SPARQL
SPARQL, short for “SPARQL Protocol and RDF Query Language” and pronounced “sparkle,” is a query language that allows users to query triplestores.
SPARQL queries take the form of a string. They are directed at a SPARQL endpoint, a location on the internet that is capable of receiving and processing SPARQL queries.
It is useful to think of a SPARQL query as a set of sentences with blanks. The database will take this query and find every set of matching statements that correctly fills in those blanks. In other words, the query is looking for data that follows a pattern that you have described. What makes SPARQL powerful is the ability to create complex queries that reference many variables at a time.
SPARQL queries can be used to query named graphs, such as those created and maintained by LINCS.
To do SPARQL queries, you will need to know:
- How to construct queries
- What sorts of questions can be asked with a query
Check out the LINCS SPARQL Endpoint and run queries right without leaving the LINCS site.
Construct a Query
A SPARQL query is like a recipe. There are four main ingredients:
- Prefix(es)
- Type of Query
- Query
- Modifier(s)
Prefixes
Prefixes are shorthand abbreviations for the full Internationalized Resource Identifiers (IRIs) that tell the SPARQL endpoint where to go to look for the data. Prefixes are placed at the top of your query so that you do not have to type out the full IRIs every time you want to refer to them.
In the following example, a prefix has been added for the CWRC ontology, the Resource Description Framework (RDF), the Resource Description Framework Schema (RDFS), and the Simple Knowledge Organization System (SKOS):
PREFIX identity: <http://id.lincsproject.ca/identity#>
PREFIX rdf: <http://www.w3.org/1999/02/22-rdf-syntax-ns#>
PREFIX rdfs: <http://www.w3.org/2000/01/rdf-schema#>
PREFIX skos: <http://www.w3.org/2004/02/skos/core#>
Type of Query
Following your prefixes, you need to declare the type of SPARQL query. There are four types of queries: ASK, SELECT, DESCRIBE, and CONSTRUCT. Each type of SPARQL query includes the same essential components, but each serves a different purpose and will give you a different type of results.
ASK Query
ASK queries return a yes or no answer.
SELECT Query
SELECT queries return a list of all of the things that match your query item.
DESCRIBE Query
DESCRIBE queries return all known information about a particular entity.
CONSTRUCT Query
CONSTRUCT queries return new triples by pulling information from multiple triples.

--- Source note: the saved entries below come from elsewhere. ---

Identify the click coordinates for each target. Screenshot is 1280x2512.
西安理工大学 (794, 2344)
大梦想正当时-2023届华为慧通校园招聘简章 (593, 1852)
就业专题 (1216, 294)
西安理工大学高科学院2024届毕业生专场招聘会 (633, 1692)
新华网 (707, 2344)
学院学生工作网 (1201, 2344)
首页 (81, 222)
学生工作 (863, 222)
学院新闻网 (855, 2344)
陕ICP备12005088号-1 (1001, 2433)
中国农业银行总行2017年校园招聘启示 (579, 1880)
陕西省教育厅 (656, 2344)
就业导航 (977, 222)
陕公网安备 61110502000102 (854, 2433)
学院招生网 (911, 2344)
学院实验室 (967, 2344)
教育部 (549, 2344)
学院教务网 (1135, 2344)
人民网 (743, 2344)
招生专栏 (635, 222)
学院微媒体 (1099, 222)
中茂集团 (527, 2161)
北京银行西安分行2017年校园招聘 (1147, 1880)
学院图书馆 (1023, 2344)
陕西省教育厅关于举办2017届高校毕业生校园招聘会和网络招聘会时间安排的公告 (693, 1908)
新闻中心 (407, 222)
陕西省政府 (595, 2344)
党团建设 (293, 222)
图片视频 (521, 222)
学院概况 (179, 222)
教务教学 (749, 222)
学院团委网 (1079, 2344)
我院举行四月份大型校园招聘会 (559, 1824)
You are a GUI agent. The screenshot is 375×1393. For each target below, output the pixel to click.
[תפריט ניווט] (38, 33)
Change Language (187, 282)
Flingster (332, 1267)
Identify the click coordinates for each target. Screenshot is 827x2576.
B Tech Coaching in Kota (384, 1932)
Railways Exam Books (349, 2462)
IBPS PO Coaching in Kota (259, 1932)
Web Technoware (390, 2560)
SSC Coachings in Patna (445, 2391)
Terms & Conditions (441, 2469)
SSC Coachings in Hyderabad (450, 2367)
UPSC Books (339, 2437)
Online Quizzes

Coming soon! Example queries will be provided once the LINCS SPARQL Endpoint is live.
Query
Triples
After you have declared which type of query you are going to construct, you need to fill in the structure of the query. The query structure is composed of triples: a subject, predicate, and object. Each component of a triple is either a query variable or a Uniform Resource Identifier (URI).
A query variable is the object that you are searching for. Variables are indicated with a question mark followed by a word. The word you choose for a variable is arbitrary, but should be human-readable for ease of understanding if shared with others. It is important that you use a variable consistently within a query.
?name
?item
A URI is a unique identifier that represents a thing that exists in the LINCS triplestore. It can be a property, entity, graph, class in the ontology (or ontologies), or even a vocabulary term (type). URIs are typically shortened using a prefix, or namespace. For example, the full URI for the identity property “woman,” <http://id.lincsproject.ca/identity/woman>
, can be shortened to identity:woman
using the identity namespace.
WHERE Statement
Each query must have a WHERE statement. The WHERE statement follows the declaration of the query type and the list of predicates that will be used as headings in the table of results. It comes before the query pattern and indicates that what follows is WHERE to look for the pattern that the query must match.